Perils of a Perfectionist

One quick glance around each room and I can size up what needs to be done. The pictures on the wall are a bit crooked and the pillows are not aligned correctly on the sofa in the living room. The chairs around the dining table are not pushed in at the same depth. In the kitchen, the spices are not in alphabetical order and the candles are not standing straight up in their holders. Just when I roll my sleeves up, intending to get to work, my friend takes me over to the side, puts her hands on my shoulders and reminds me that we are on a Parade of Homes model home tour. 

Sometimes it’s great to have a keen eye for detail and a determination to always strive for excellence and sometimes it’s a pain in my (hopefully physically fit?) posterior. Luckily for me, I was blessed with a combination of both my parents’ personality traits. My dad’s obsessive, work ethic and drive for success, along with my mom’s easygoing, go with the flow attitude, has kept me from falling off the “obsessive, compulsive cliff.”

Early on in life, I realized that I would need to take control of my tendencies. Riding that bucking bronco of flawlessness, I had to learn to lasso that energy into a healthy focus. Being aware of who I am and actually cultivating a relationship with myself made the difference. It gave me a comfort level that the rest of the world did not see. How could I possibly begin to exude confidence if I didn’t like myself? In time, I learned that the secret connection between me and my psyche was actually a simple process: just stop, look and listen:

  • Stop: I take a couple of minutes each day to close my eyes and imagine how I want my life to be.
  • Look: I try to objectively observe how I am progressing and what I might need to tweak. 
  • Listen: When alone, I compliment myself out loud and let those few short sentences spur me on. 

My relationship with myself is a humorous one. Together, we chuckle at my ability to detail the heck out of even the smallest task. We giggle at the way I prompt myself to hum a tune as a reminder not to review a past mistake over and over again. We chortle at my micromanaging tendencies, practiced under the guise of providing useful information to anyone at any time, whether they want it or not.

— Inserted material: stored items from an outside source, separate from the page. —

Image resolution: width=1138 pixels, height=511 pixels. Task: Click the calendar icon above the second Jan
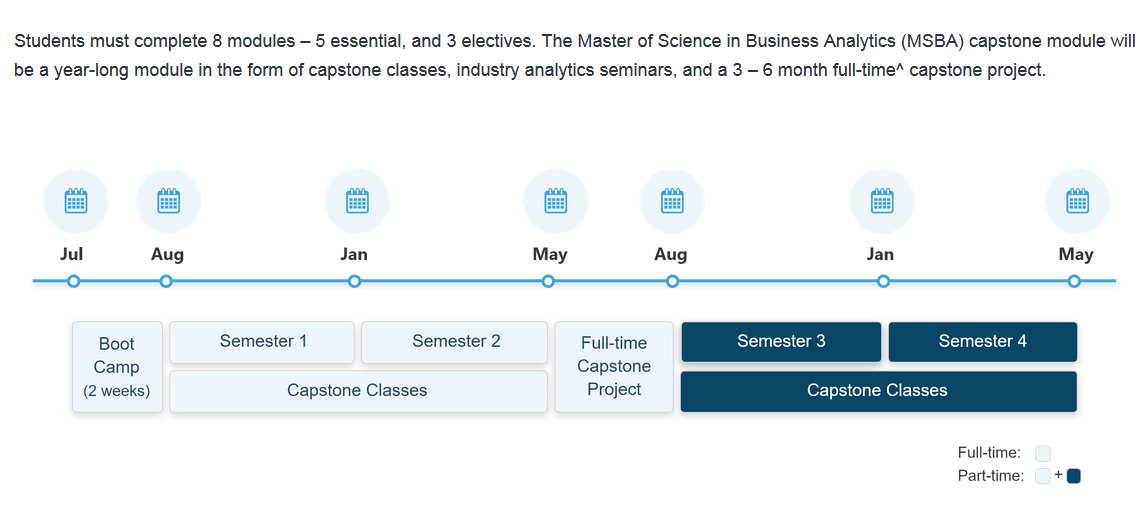point(881,201)

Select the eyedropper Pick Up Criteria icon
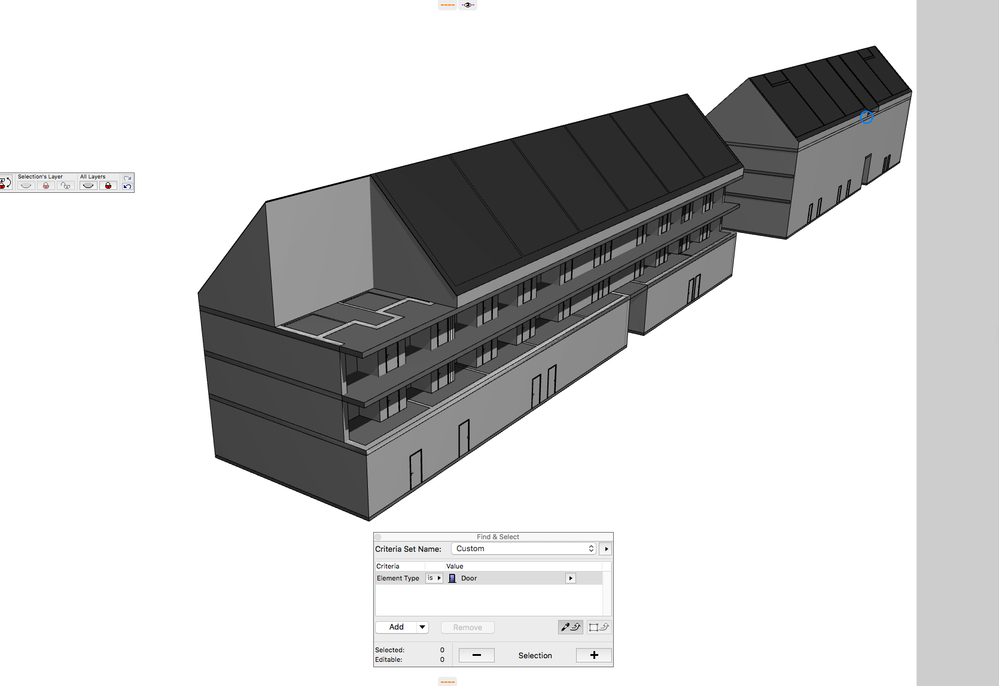point(570,626)
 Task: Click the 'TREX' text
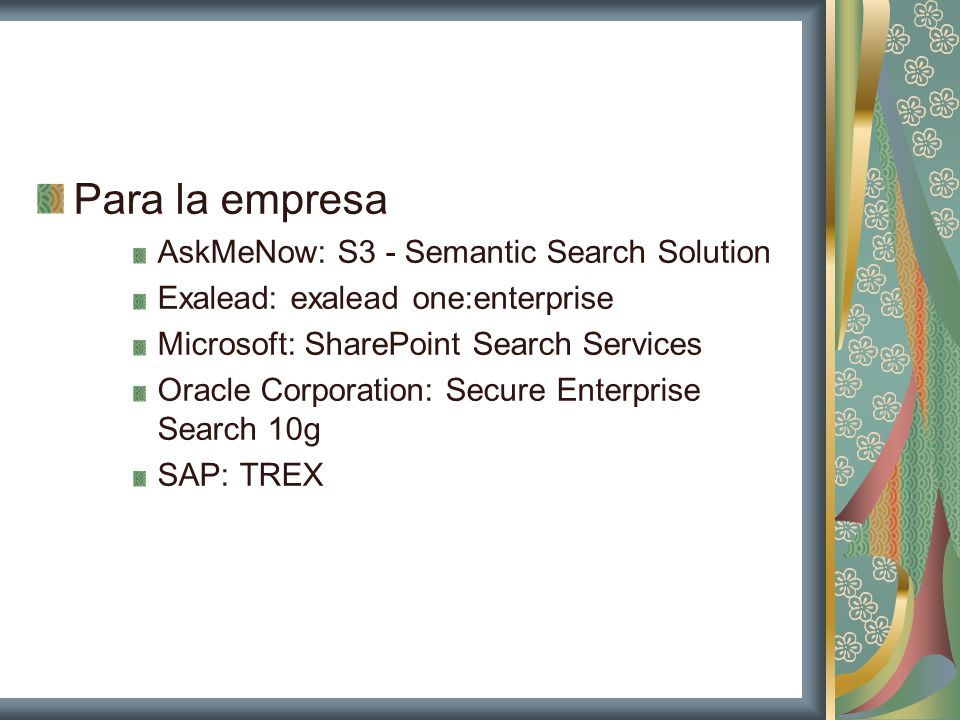(x=282, y=474)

And we have a good laugh over whether I can finish reading an article before getting up to fix something out of place on the other side of the room. 

I realized that in order to move ahead and see the big picture, little by little, I had to let go of the minutiae of everyday life. This has given me a bit of a carefree feeling so that I now only document 41 percent of my life on Excel spreadsheets (down from 92 percent) and just last week, walked past two crooked welcome mats, outside of neighbor’s homes, without the need to straighten them.  

We are all a work in progress. I now understand that I need to embrace the odd duck in me and realize that I cannot totally change who I am at this point in my life, but I can work with myself and not against myself to create the best imperfect perfect person that I can be.

Frame Your Own Pictures

She was so delighted with the print she had purchased. It reminded my mom of a favorite vacation destination. She would prop it up against the walls all-around her home, looking for just the right spot.

I was the one that decided it needed a permanent home. I devised a scheme to sneak it out of her apartment in a bag of magazines that I was picking up, and delivered it right to the frame shop, agonizing over the perfect frame and just the right mat colors that would perfectly complement the print. 

While it was a loving gesture and I was excited to present her with this surprise birthday gift, I realized later that it really was not my picture to frame; it was hers.

In a recent Ted Talk, author Anne Lamott reminded us “We can’t arrange peace or lasting improvement for the people we love most in the world. They have to find their own ways, their own answers. You can’t run alongside your grown children with sunscreen and Chapstick on their hero’s journey. You have to release them. It’s disrespectful not to. Help is the sunny side of control. Stop helping so much. Don’t get your help and goodness all over everybody.”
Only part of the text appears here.